The roughened copper foil according to any one of claims 1 to 5, wherein an average root separation distance of the substantially spherical protrusions is 0.1 to 0.3 µm.
The roughened copper foil according to any one of claims 1 to 6, wherein the substantially spherical protrusions are present at a surface density of 1 to 10 pieces / μm 2 .
The roughened copper foil has the roughened surface only on one side, and the ratio of the highly inclined substantially spherical protrusions to the total number of the approximately spherical protrusions is 30 to 60%, and the high inclined substantially The spherical protrusion is a line connecting the midpoint of the base boundary line of the substantially spherical protrusion and the apex of the substantially spherical protrusion, and a reference line parallel to the surface opposite to the roughened surface of the roughened copper foil.
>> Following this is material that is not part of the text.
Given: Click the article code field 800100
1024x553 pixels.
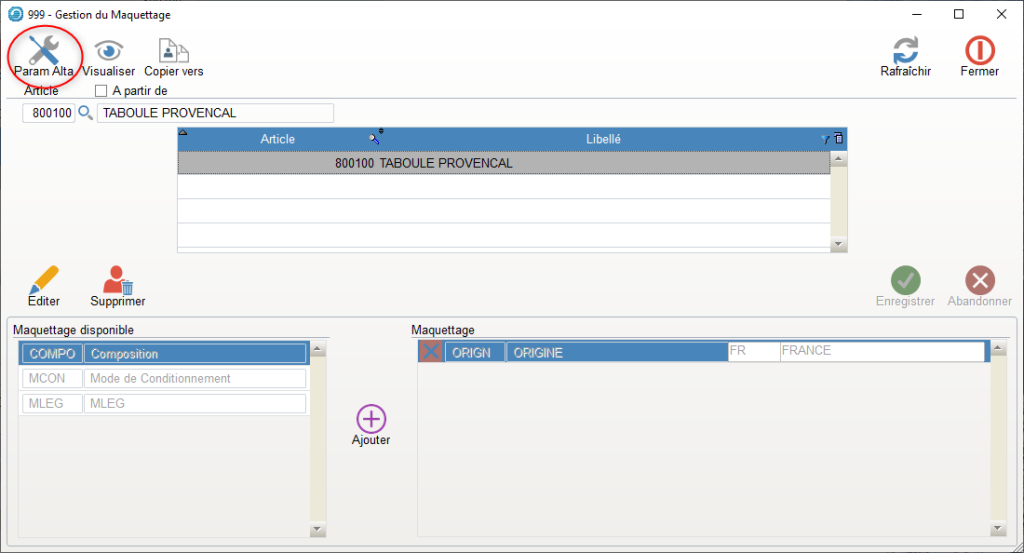Looking at the screenshot, I should pyautogui.click(x=49, y=113).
The roughened copper foil according to any one of claims 1 to 7, which is a substantially spherical protrusion having an acute angle of 85 ° or less.
The roughened copper foil according to any one of claims 1 to 8, wherein the roughened copper foil has a thickness of 0.5 to 5 µm.
The roughened copper foil according to any one of claims 1 to 9, which is used for transferring an uneven shape to an insulating resin layer for a printed wiring board.
The roughened copper foil according to any one of claims 1 to 10, which is used for production of a printed wiring board by a semi-additive method (SAP).
A roughened copper according to any one of claims 1 to 11, provided with a carrier foil, a release layer provided on the carrier foil, and the release surface with the roughened surface facing outside. A copper foil with a carrier provided with a foil.
A copper-clad laminate obtained using the roughened copper foil according to any one of claims 1 to 11 or the copper foil with a carrier according to claim 12.
A printed wiring board obtained using the roughened copper foil according to any one of claims 1 to 11 or the copper foil with carrier according to claim 12.